Worth US$1.4 million, the Technopreneur Venture Management is aimed at fixing gap between pre-seed and seed funding, says its administrators.

KUALA LUMPUR--Local infocomm technology (ICT) entrepreneurs who need startup capital can now turn to a new venture fund, dubbed Technopreneur Venture Management (TVM).

The 5 million ringgit (US$1.4 million) fund is jointly administered and managed by MIRC-Ingenious Capital Partners (MICP). The MICP is a joint venture between political party-backed incubator Malaysian-Chinese Association (MCA) ICT Resource Center (MIRC), and local financial services company Ingenious Haus Group.

Speaking at the TVM launch here Thursday, MICP CEO William Du said there is currently a gap between pre-seed and seed investments funded by traditional venture capitalists (VCs).

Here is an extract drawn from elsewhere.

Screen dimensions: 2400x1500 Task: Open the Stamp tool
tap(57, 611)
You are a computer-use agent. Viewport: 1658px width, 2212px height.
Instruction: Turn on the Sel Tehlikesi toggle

"Most VCs only fund companies that have an established management team and a proven track record," Du said in his keynote address. "We aim to bridge the gap between early- and late-stage funding for companies involved in the ICT arena."

Du noted the MICP is focused on investing in early-stage ICT companies that require startup or expansion capital involved. The MICP is targeting to inject between 100,000 ringgit (US$27,590) and 500,000 ringgit (US$137,950) in each local startup over the life of the investment, he added.

Du explained: "500,000 ringgit may seem small to some entrepreneurs, but our aim is to help companies 'bootstrap' themselves during the early stage of their business.

"Ultimately, it not about how much money you have to start with but how good your deal is," he said.

The MICP, however, will be looking to boost the TVM fund by another 10 million ringgit (US$2.8 million) by approaching other potential investors in the coming year, Du said.

He added that the dealflow in Malaysia now is "excellent", with "a wealth of opportunities" in Klang Valley and Penang. Dealflow is a term typically used by investment firms and venture capitalists to refer to the number of business opportunities or offers. A dealflow is considered healthy if it helps churn sufficient revenue to maintain the organization's operations.

According to Du, the entrepreneurial ecosystem--supported by the MSC Malaysia infrastructure--is stronger than ever before.

"There are some very innovative ICT companies that fall right in our investment criteria sweet spot," he noted. "We are looking to take up equity in good companies and exit after having helped them succeed."

To apply for the TVM fund, companies need to submit a 10-point business proposal to the MICP, he said. The fund manager will then evaluate the viability of the business plan, after which, MICP will review the potential applicant's business model, conduct due diligence and finalize the investment structure.

He added that this process should take between one and two months, depending on whether additional data is required. Interested parties can e-mail Du for more information.

In July, Cradle Fund and the Technopreneur Association of Malaysia jointly launched an initiative to provide local technopreneurs advice on getting funding.

Edwin Yapp is a freelance IT writer based in Malaysia.